Public health deworming programmes for soil-transmitted helminths in children living in endemic areas
Should global government and philanthropic aid be invested in large public health deworming programmes in low- and middle-income countries? Doctors know intestinal helminths can be unpleasant, but should we be on a mission to "deworm the world"? Will this really help people living in these poor areas, in terms of weight gain, increases in blood haemoglobin, and better attendance and performance at school?
The "worm wars" debate has been raging for over 10 years. On one side, there are established global advocacy organizations continuing to raise funds to implement these programmes, distributing free deworming medicines to whole continents in pursuit of this goal, with development economists and parasitologists underpinning the argument. On the other, some academics have raised questions about the evidence base for these policies, originating from Cochrane and the first edition of a review in 2000. Cochrane reviews are independent rigorous summaries and appraisals of all the relevant research evidence around a topic, and there is a new edition out this week.

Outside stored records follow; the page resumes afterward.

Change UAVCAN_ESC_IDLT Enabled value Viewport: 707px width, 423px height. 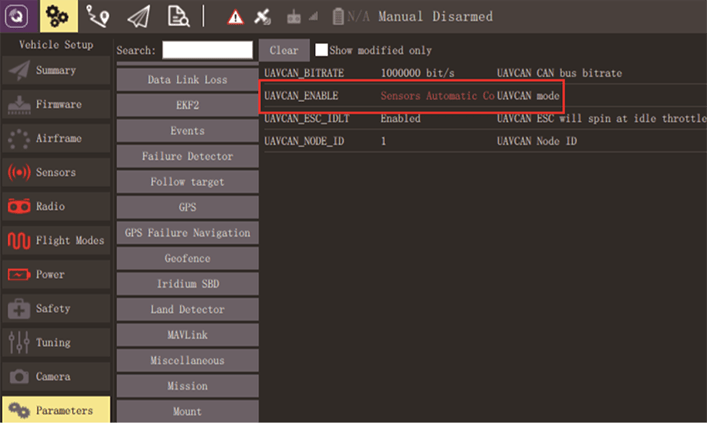(401, 119)
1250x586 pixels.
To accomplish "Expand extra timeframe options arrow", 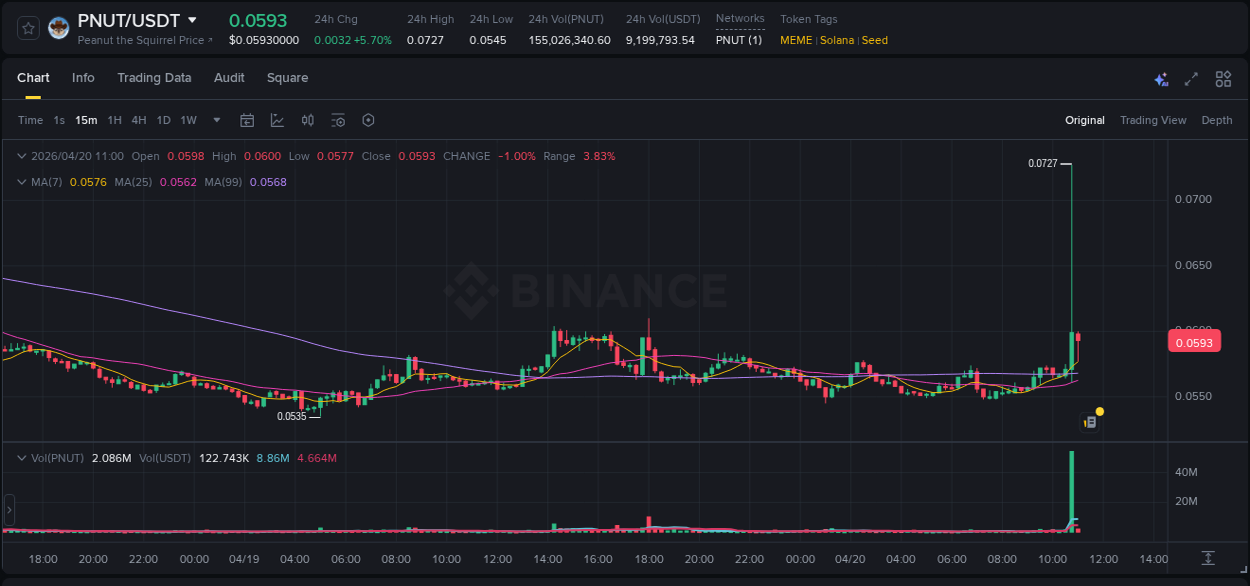I will 215,120.
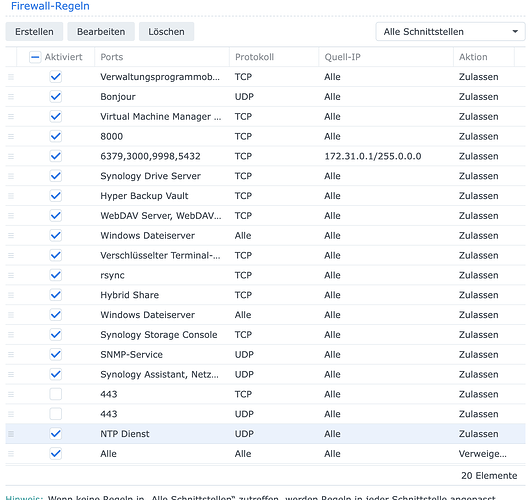
Task: Click the dropdown arrow next to Alle Schnittstellen
Action: pos(515,32)
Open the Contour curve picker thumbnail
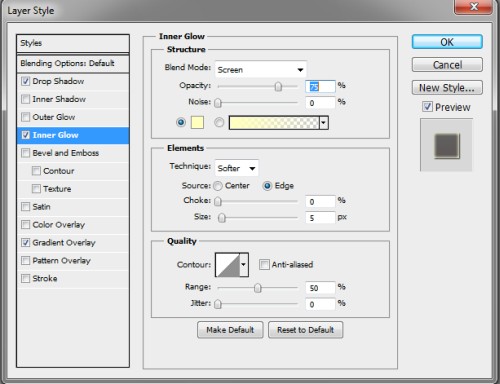The height and width of the screenshot is (384, 500). [228, 265]
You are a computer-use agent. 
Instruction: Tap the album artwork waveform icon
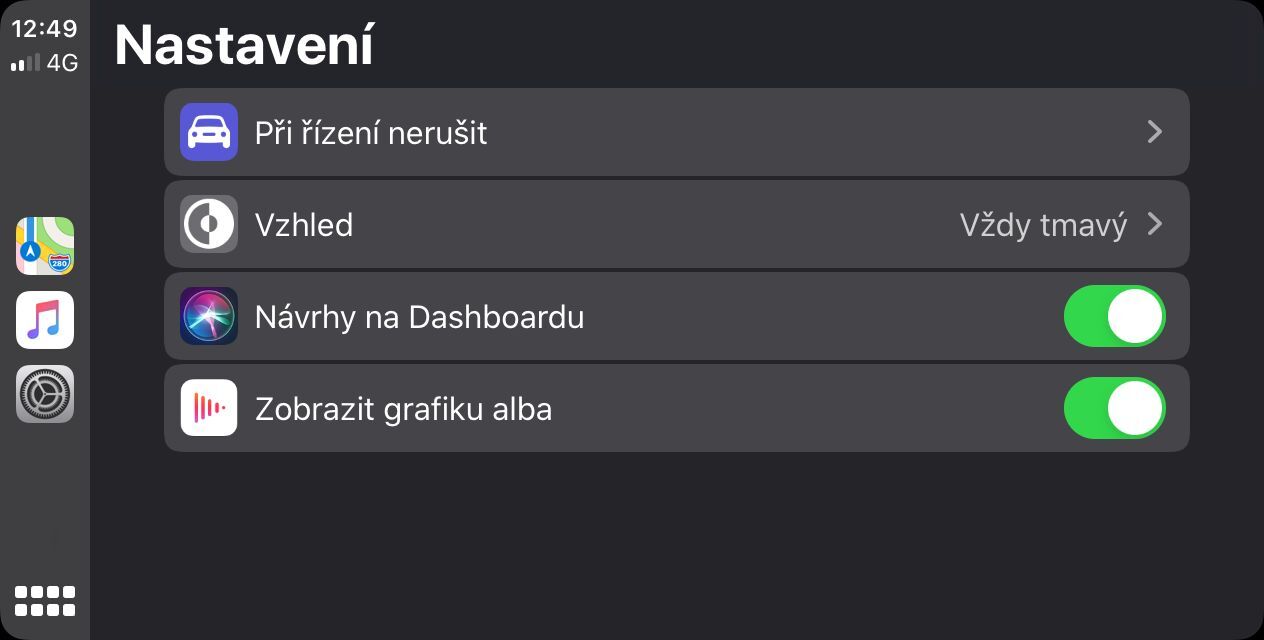pos(209,408)
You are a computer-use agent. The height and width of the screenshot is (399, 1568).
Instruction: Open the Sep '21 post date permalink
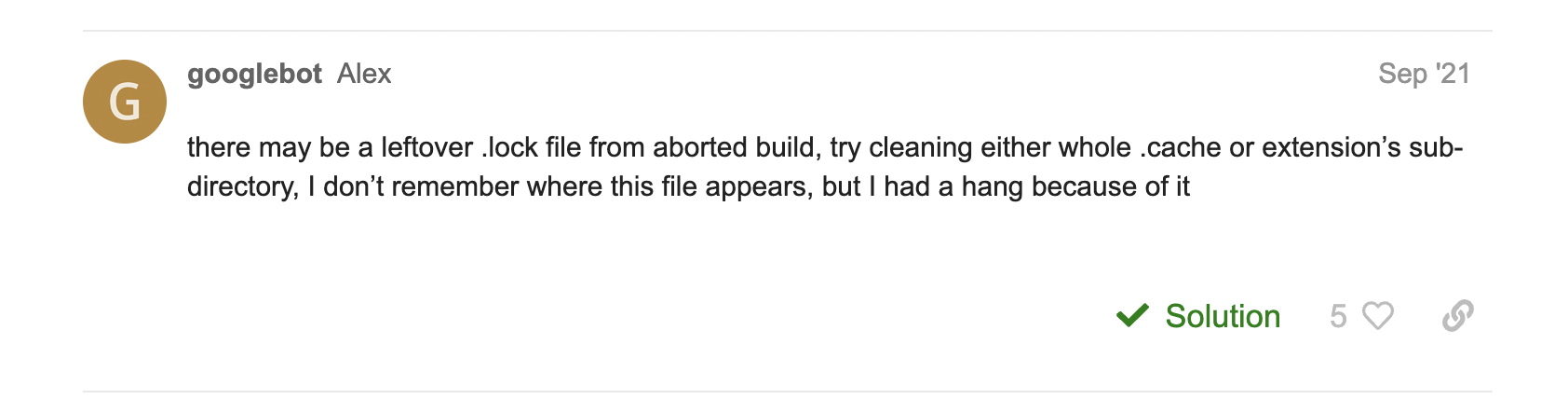click(x=1424, y=74)
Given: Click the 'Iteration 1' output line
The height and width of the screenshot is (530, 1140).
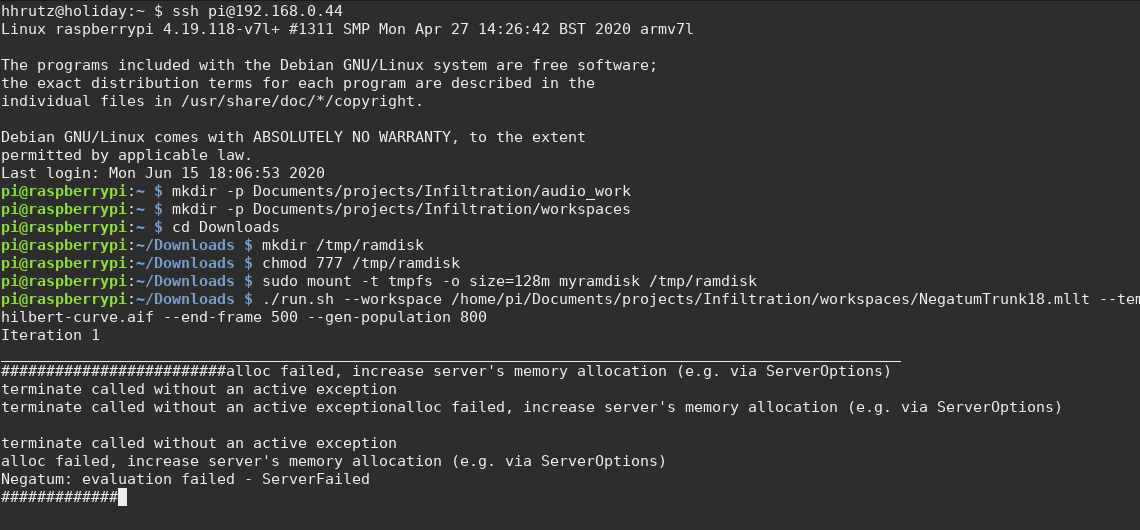Looking at the screenshot, I should tap(50, 335).
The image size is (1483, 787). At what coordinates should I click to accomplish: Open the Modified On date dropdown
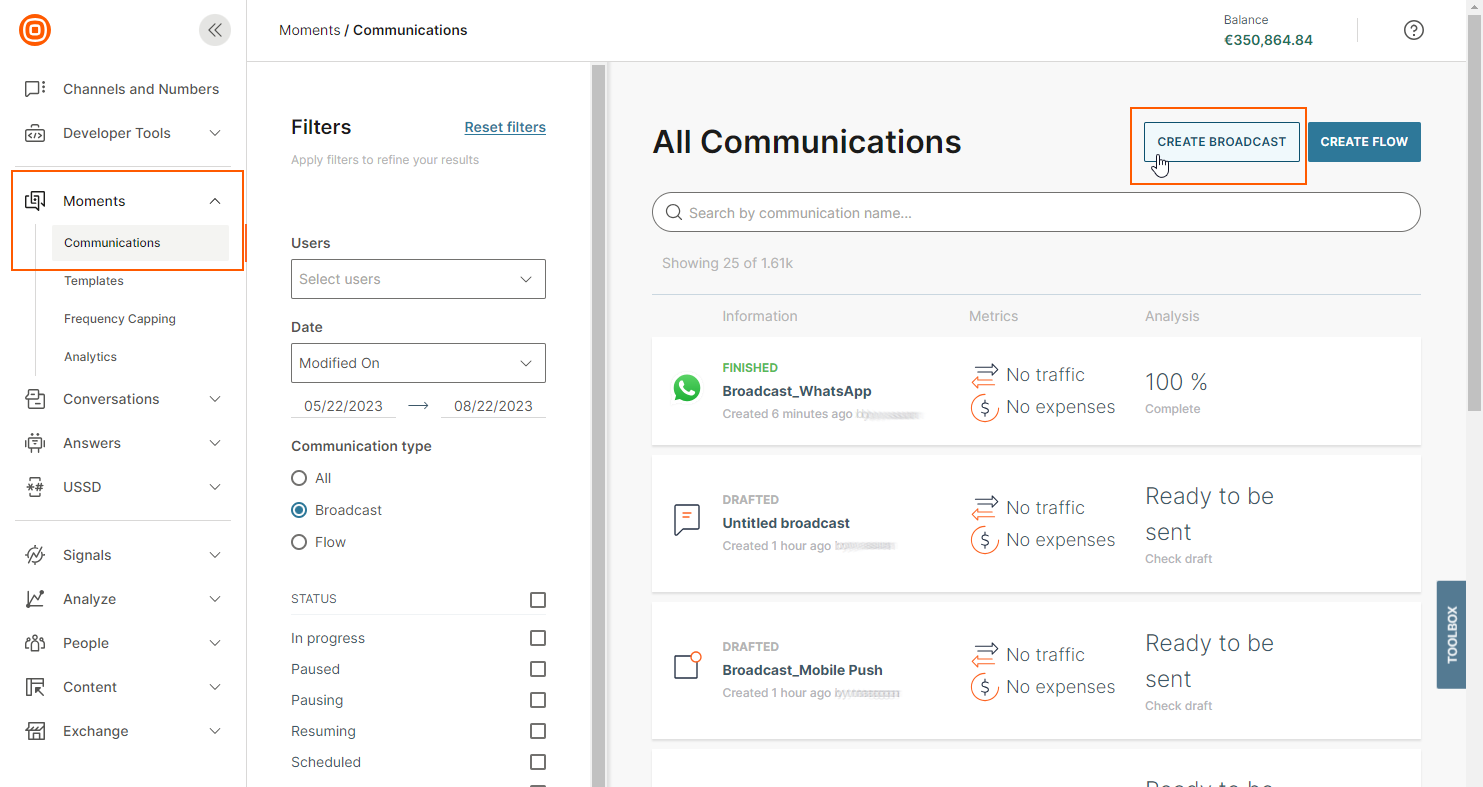click(418, 363)
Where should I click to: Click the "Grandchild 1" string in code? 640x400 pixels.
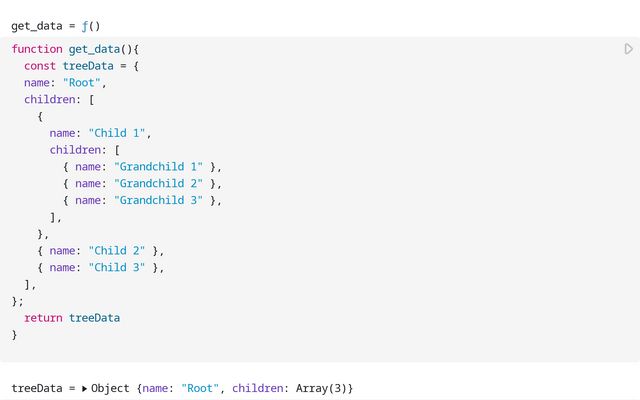[158, 166]
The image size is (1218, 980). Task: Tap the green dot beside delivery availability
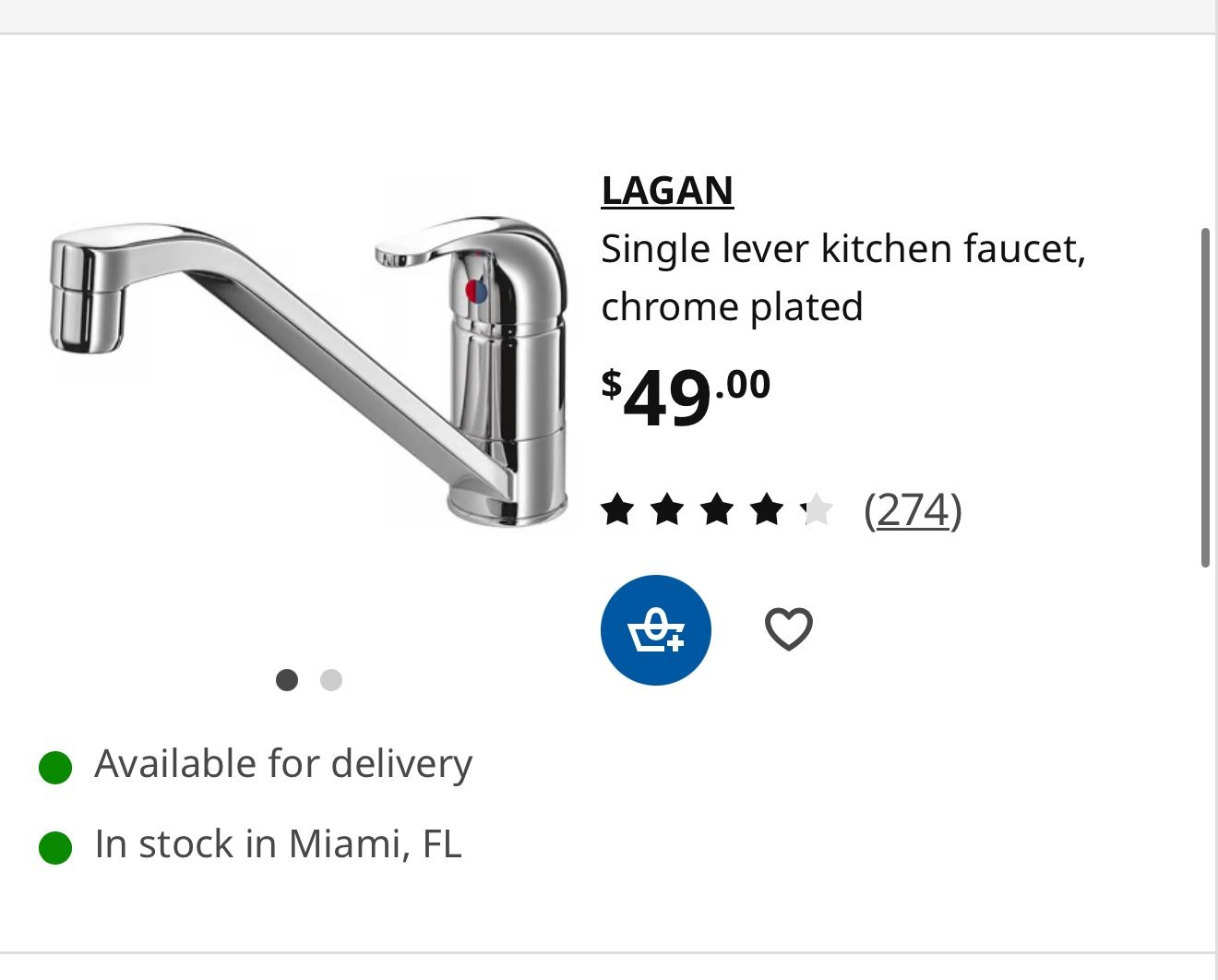click(54, 764)
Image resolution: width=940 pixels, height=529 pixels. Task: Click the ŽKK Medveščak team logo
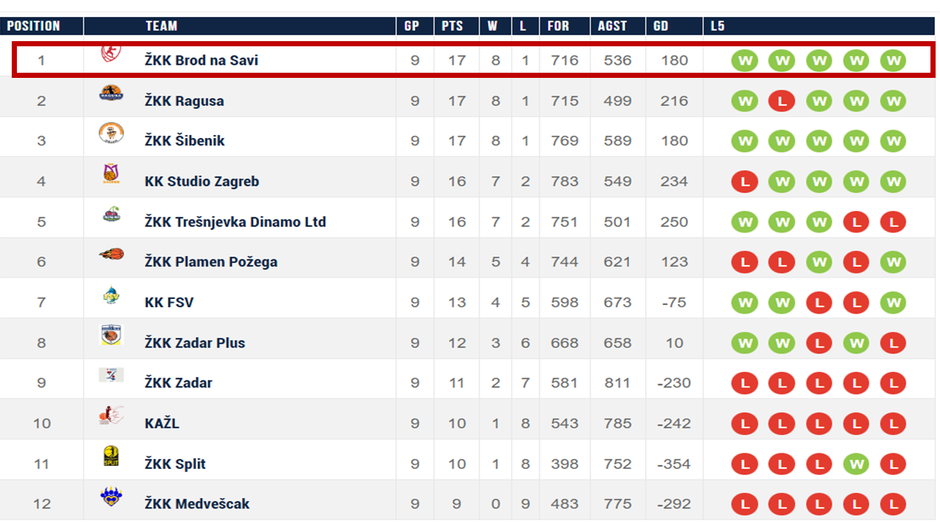tap(111, 497)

What is in this new edition? The review authors have consolidated the results, performing analyses that the critics have said hides true effects; they have added six new trials and responded to a 50-page published criticism of the review. The final result? The substantive findings are little changed from 2015. With now a total of over 50 trials including 84,336 participants, plus the additional trial of one million children: the team found no benefit for haemoglobin, cognition, school performance, and mortality. While weight studies carried out over 20 years ago showed large effects on weight, this has not been seen in the more recent, much larger studies.
LSTM's Professor Paul Garner, who is an author on the review, said: "All the new trials are well conducted, and show little or no effect; studies conducted in isolated populations over 20 years ago should not be selected out to support current policies. Treat worms through health services—yes, but these data suggest donors and countries should re-assess policies for mass treatment".
University of Liverpool's Professor David Taylor-Robinson is an author on the review. He said: "People developing global guidelines should be clear on what basis deworming programmes are being promoted. Current evidence does not support large public health programmes of deworming in low- and middle-income settings, particularly in terms of wider, societal and educational benefit. Policymakers should consider the findings of our review and make their own minds up."
This Cochrane Review was co-ordinated by the CIDG, which has its editorial base at LSTM. The CIDG has been in operation since 1994 and consists of over 600 authors from 52 countries and is supported by UK aid from the UK Government for the benefit of low- and middle-income countries (project number 300342-104).